Hace unos días tuve el honor de conocer, y el gusto de abrazar a doña Irinea Mejía, esposa de don Mercedes Torres Pérez y madre de Josué Saúl y Elmer Torres Cruz, los tres campesinos que fueron atrozmente asesinados en la comunidad de El Carrizo, en el norte de Nicaragua, por miembros del partido FSLN y de la Policía Nacional.
Embriagados de poder, los hechores de ese monstruoso delito no se conformaron con haber sido cómplices de un fraude electoral monumental, sino que además se sintieron con la potestad de exterminar a esos tres seres humanos porque pertenecían al único partido de verdadera oposición que participó en las elecciones nacionales del 2011.
Obviamente, la actuación de los individuos que perpetraron el crimen de El Carrizo, ha sido una producto del sistema de gobierno impuesto por Daniel Ortega, quien desde que asumió la presidencia en enero del 2007 dejó claro que no obedece reglas de ningún tipo, y que la única ley válida es la que él impone. En otras palabras, Ortega ha implementado dos grupos de ciudadanos en Nicaragua: Los que están con el gobierno, que tienen carta blanca para enriquecerse al amparo del poder, apropiarse de tierras ajenas, pasar por encima de cualquier ley y hasta de quitarle la vida a otros, como hicieron los asesinos de El Carrizo; y los que no están con el gobierno, a quienes se les niega hasta la cédula de identidad, se les dificulta estudiar, encontrar trabajo o poner un negocio; y si les resultan molestos al régimen; los eliminan, tal y como sucedió con los miembros de la familia Torres.

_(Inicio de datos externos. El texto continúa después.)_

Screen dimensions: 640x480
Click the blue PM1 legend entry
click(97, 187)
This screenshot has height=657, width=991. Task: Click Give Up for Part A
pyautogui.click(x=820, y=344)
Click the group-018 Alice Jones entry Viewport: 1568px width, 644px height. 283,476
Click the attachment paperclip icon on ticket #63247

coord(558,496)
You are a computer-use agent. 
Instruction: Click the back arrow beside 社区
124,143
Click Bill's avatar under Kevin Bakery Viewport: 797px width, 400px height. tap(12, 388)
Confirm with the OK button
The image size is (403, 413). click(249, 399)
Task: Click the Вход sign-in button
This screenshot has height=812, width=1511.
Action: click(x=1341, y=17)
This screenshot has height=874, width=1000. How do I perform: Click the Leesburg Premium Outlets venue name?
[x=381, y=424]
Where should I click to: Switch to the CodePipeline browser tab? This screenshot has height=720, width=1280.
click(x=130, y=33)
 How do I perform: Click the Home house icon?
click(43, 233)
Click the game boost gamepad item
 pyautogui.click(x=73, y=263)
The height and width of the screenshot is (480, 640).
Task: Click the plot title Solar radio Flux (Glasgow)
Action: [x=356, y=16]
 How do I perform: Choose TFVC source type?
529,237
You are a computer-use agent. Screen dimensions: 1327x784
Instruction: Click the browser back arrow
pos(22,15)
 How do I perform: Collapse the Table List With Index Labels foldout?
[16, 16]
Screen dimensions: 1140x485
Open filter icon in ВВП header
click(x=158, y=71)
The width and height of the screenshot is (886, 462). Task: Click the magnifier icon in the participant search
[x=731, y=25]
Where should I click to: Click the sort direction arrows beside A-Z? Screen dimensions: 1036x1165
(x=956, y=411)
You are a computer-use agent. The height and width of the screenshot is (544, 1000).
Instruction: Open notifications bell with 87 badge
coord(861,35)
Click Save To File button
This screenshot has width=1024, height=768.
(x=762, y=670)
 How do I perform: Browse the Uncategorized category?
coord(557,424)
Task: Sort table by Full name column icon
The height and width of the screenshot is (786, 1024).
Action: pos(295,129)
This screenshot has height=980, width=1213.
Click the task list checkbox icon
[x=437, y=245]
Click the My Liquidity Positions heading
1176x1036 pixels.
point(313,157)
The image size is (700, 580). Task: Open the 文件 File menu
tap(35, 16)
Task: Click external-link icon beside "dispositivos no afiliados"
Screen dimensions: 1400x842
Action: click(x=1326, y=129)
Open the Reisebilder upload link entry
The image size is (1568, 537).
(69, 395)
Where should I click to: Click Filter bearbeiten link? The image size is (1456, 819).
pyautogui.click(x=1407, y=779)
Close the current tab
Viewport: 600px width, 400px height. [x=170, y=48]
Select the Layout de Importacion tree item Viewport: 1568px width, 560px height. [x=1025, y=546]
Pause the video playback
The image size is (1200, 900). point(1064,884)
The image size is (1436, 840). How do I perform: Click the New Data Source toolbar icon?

Lo que afirmo sobre la desigualdad ciudadana ante la ley, que se sufre en Nicaragua por simpatizar o no con el partido de gobierno FSLN, no es producto de mi imaginación. La sentencia emitida por el juez Erick Laguna, en el caso del crimen de El Carrizo es emblemática. En primer lugar fue tipificado, en lugar de asesinato, como correspondería, como homicidio, lo cual justifica disminuir la pena. Y finalmente, alegando una serie de “atenuantes”, la flamante justicia nicaragüense “castigó” a los autores de esta masacre, con solamente tres años de cárcel. Indudablemente que si estos asesinos hubieran cometido un acto así en contra de algún familiar del comandante Daniel Ortega, ni siquiera hubieran tenido derecho a un juicio, y si por casualidad hubieran quedado vivos “para contar el cuento”, habían sido condenados a la pena máxima que contempla el sistema judicial nicaragüense. Doña Irinea seguramente comprende que tiene cero cartas a su favor, porque es opositora y pobre, porque no pertenece al “Jet Set” nica, es “líder” político, o del grupo de los “intelectuales”. Sin embargo, su convicción y valentía —encarnada en un cuerpo frágil y menudo— de denunciar en cualquier instancia, el asesinato de su esposo e hijos, y de demandar justicia es definitivamente ejemplar.
Considero necesario que las organizaciones de la sociedad civil que están acompañando a doña Irinea en su demanda mantengan ese compromiso. Y también es importante que los periodistas y medios de comunicación continúen cubriendo este caso en tanto no se haga justicia.
Personalmente le manifesté a doña Irinea mi solidaridad y le expresé la vergüenza que siento como nicaragüense de que esta sociedad no haya salido multitudinariamente a las calles, después de que tres hermanos campesinos fueron asesinados con saña, por funcionarios del Gobierno y militantes del FSLN, por pensar distinto y tener otra bandera política.
Gran peligro se cierne sobre Nicaragua cuando se bajan las cabezas y se calla ante los crímenes de la dictadura orteguista.